Problem Link
Setter: Trung Nguyen
Tester: Hasan Jaddouh
Editorialist: Bhuvnesh Jain
Difficulty
EASY-MEDIUM
Prerequisites
Binary Search, Prefix Sums, Divide and Conquer
Problem
Find the length of the minimum subarray such that the sum of its elements is greater than D.
Explanation
Let us first maintain a prefix sum of the array. Now the problem reduces to the following:
For every index j, find the closest index i less than j, such that \text{Prefix[j]} - \text{Prefix[i]} ≥ \text{d}.
The equation can also be written as \text{Prefix[j]} - \text{d} ≥ \text{Prefix[i]}. To understand the process, let us consider an example. Let array \text{A = } \{2, 4, 3, -2, -5, 1\}.
The prefix array would be \{2, 6, 9, 7, 2, 3\}. Say, we want to find the answer for index j = 6 i.e. we want to find the nearest i such that (3 - d) ≥ prefix[i]. We see that if index 3 satisfies the inequality, so does all the indices with a value less than 9 and ahead of it, i.e. indices 4 and 5 too. Thus, in general, we say that if for index j, say index i satisfy the inequality, all such indices ahead of i and having a value less than or equal to it will also satisfy it. Since we would like to find the closest index i for every j (if it exists), the previous indices having the value greater than current prefix value, although may satisfy the inequality but will never lead to an optimal answer, (meaning smallest subarray size). We thus keep an increasing temporary array, (along with indices) based on the prefix sums. Since, this array is increasing (i.e. monotonic), we can apply binary search on it to find the optimal index. Let us complete this through the example array above.

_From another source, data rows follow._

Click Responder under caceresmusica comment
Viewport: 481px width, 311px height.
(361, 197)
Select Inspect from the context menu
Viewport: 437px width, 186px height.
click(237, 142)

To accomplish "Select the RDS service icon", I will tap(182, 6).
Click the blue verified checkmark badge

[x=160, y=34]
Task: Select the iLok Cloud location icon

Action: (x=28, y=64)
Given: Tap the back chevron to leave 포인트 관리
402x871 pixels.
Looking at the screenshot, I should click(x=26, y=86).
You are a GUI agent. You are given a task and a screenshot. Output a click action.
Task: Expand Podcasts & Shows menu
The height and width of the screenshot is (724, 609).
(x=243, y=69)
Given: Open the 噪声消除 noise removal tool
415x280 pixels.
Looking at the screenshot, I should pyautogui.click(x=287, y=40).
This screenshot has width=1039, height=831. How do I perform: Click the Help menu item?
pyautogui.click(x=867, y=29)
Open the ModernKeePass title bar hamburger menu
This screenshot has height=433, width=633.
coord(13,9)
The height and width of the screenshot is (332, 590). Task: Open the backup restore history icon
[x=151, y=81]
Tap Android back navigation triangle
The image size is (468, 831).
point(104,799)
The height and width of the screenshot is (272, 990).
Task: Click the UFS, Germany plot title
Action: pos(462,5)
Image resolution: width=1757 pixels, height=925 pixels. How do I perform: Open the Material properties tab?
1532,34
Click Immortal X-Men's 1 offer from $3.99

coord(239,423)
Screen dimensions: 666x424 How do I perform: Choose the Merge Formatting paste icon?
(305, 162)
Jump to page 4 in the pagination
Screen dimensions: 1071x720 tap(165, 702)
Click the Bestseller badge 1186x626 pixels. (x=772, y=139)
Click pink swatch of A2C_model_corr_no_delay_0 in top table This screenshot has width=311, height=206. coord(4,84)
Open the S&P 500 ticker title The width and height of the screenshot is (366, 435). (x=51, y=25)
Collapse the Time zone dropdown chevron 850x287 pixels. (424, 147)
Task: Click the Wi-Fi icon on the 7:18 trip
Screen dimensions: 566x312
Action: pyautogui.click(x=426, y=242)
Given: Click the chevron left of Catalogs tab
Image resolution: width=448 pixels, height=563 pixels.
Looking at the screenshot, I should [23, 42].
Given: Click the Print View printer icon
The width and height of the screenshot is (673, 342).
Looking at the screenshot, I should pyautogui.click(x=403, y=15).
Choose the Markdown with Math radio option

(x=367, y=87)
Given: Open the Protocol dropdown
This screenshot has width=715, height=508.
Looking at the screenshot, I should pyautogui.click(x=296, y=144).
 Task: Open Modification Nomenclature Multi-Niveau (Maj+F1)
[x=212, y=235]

The temporary index will look as follows:
-T = {(2, 1)}. This first part is the prefix value and the second part is the index.
-T = {(2, 1), (6, 2)}
-T = {(2, 1), (6, 2), (9, 3)}
-T = {(2, 1), (6, 2), (7, 4)}. This is because for every inequality which 9 satisfy, 7 will also satisfy and it being closer will lead to optimal answer. So, value 9 was discarded.
-T = {(2, 5)}
- T = {(2, 5), (3, 6)}
To understand, more about this approach see author’s or tester’s solution below.
Editorialist Approach
Generally, in problems where we need to calculate some function over all subarrays and queries are not involved, divide and conquer seems a good idea assuming merging can be done efficiently. Assume, in the recursive step, we calculate the answer for the left and right halves. To understand the complete solution, we just need to understand the merging part.
We compute all the prefix sums on the right-hand side and store them in a map along with the indices. Now we iterate through all the suffix sums on the left-hand side and try to find the first index on the right side which satisfy this inequality. This can be easily done by applying a “lower_bound” on the map build. The time complexity of this approach will be as follows:
T(N) = 2*T(\frac{N}{2}) + O(N*\log{N})
meaning T(N) = O(N * {\log}^{2}{N}).
For more details, refer to the editorialist solution. The idea is more or less similar to the author’s solution (although less efficient in this case) but can be used in other problems asking us to compute some function over all subarrays. Thus I included this part in the editorial. (Though it is an overkill for the problem).
Time Complexity
O(N * \log{N}), per test case
or O(N * {\log}^{2}{N}), per test case.
Space Complexity
O(N)
or O(N * \log{N})